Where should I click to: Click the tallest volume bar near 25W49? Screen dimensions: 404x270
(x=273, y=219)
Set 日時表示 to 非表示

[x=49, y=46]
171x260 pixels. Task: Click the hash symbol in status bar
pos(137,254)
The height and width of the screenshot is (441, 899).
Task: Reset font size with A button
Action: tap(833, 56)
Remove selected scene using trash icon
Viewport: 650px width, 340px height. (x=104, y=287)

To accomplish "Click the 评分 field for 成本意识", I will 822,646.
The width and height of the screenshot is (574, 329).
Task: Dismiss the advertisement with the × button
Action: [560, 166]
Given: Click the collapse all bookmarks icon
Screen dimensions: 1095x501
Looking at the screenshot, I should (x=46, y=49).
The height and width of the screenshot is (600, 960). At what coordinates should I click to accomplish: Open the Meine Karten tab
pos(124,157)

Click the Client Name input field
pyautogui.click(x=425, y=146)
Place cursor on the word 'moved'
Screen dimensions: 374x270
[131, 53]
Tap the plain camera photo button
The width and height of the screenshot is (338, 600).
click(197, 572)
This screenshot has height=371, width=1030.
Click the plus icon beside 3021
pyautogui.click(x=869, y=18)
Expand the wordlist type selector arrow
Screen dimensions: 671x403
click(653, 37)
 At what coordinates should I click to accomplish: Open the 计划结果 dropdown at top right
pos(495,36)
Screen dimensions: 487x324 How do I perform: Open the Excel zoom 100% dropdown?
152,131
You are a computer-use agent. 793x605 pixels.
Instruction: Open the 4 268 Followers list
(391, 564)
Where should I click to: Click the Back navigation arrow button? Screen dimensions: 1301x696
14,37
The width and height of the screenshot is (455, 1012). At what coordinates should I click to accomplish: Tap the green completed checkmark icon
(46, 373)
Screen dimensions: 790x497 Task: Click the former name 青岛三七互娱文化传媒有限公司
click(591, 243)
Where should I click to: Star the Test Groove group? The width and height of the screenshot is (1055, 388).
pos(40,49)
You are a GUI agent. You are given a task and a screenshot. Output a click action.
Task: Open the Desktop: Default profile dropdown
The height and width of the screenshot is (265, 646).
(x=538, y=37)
==============================
**PROBLEM STATEMENT:** Lines from the one holding "The height and width of the screenshot is (265, 646)." to the end of the listing above are the only ones to transcribe. Keep each exactly as written.

**ANSWER BELOW:**
The height and width of the screenshot is (265, 646).
(x=538, y=37)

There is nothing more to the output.